DATA TO PROCESS.
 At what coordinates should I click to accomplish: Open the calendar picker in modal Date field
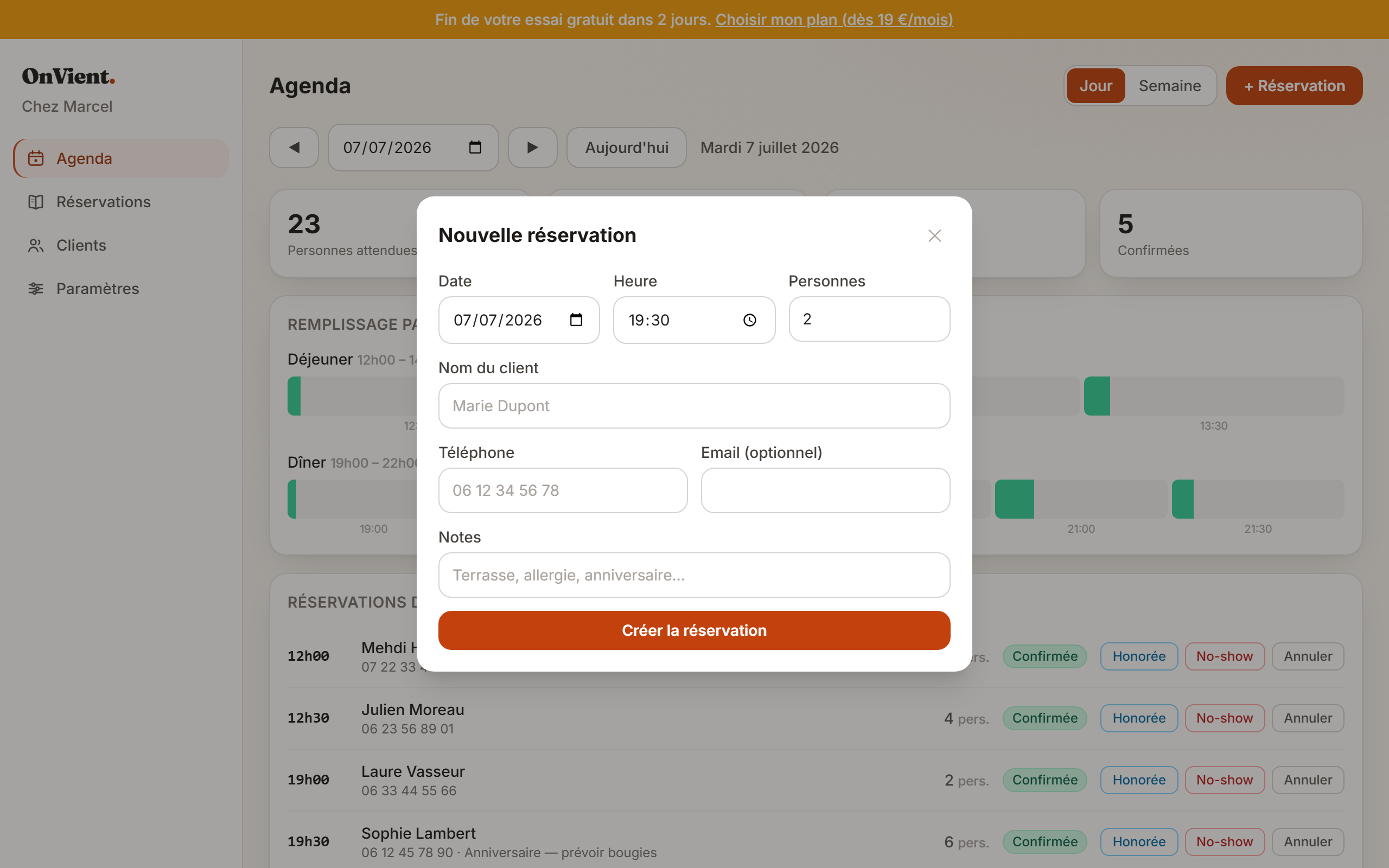click(576, 320)
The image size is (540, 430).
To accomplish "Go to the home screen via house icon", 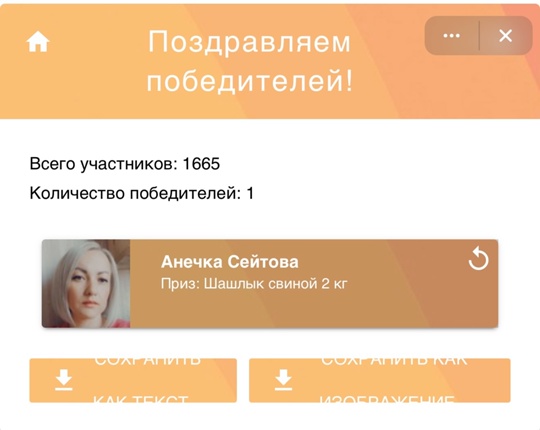I will point(38,42).
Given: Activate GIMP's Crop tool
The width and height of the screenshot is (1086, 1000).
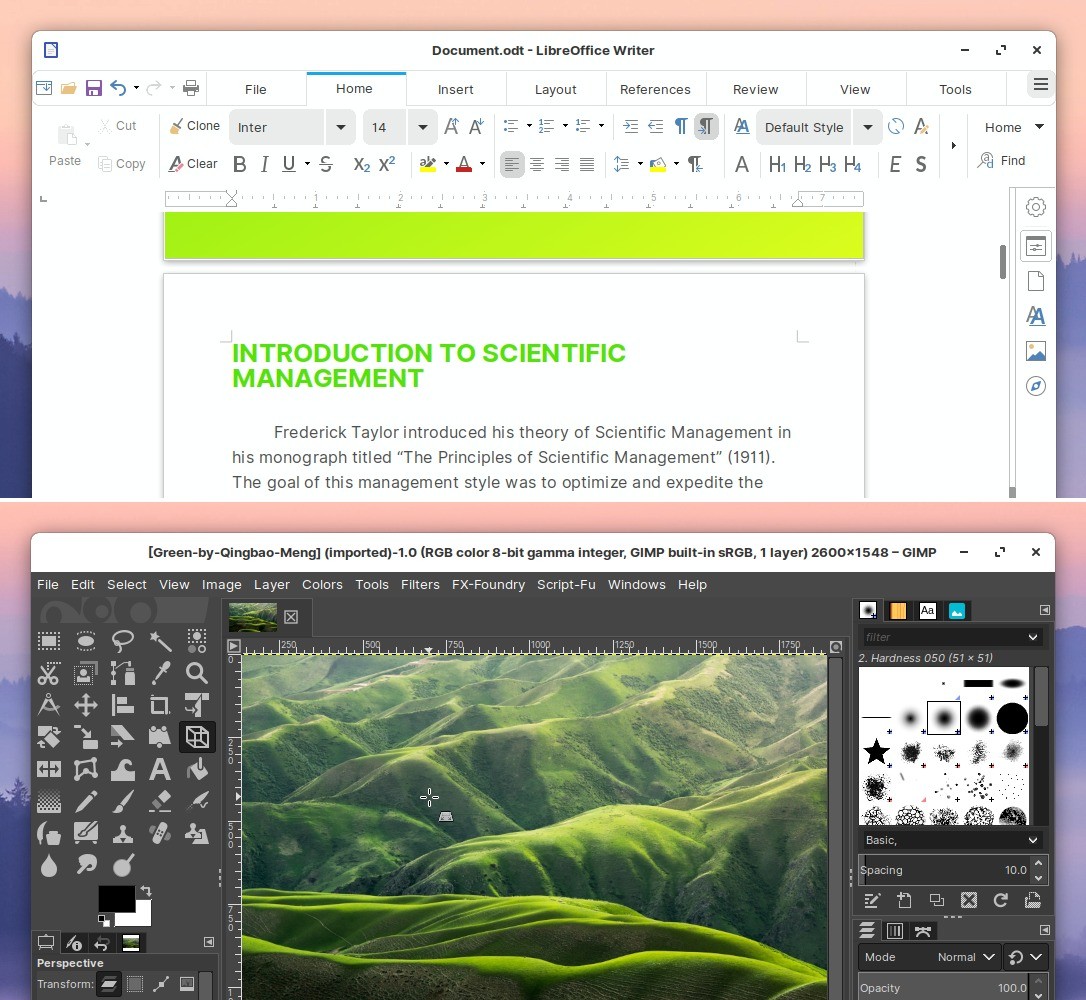Looking at the screenshot, I should (x=160, y=705).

TASK.
The lines from the one holding "The width and" through the end of the material above are to be echoed exactly, both ends included. Do not include pictures.

SOLUTION TO THE EXERCISE.
The width and height of the screenshot is (1086, 1000).
Looking at the screenshot, I should (x=160, y=705).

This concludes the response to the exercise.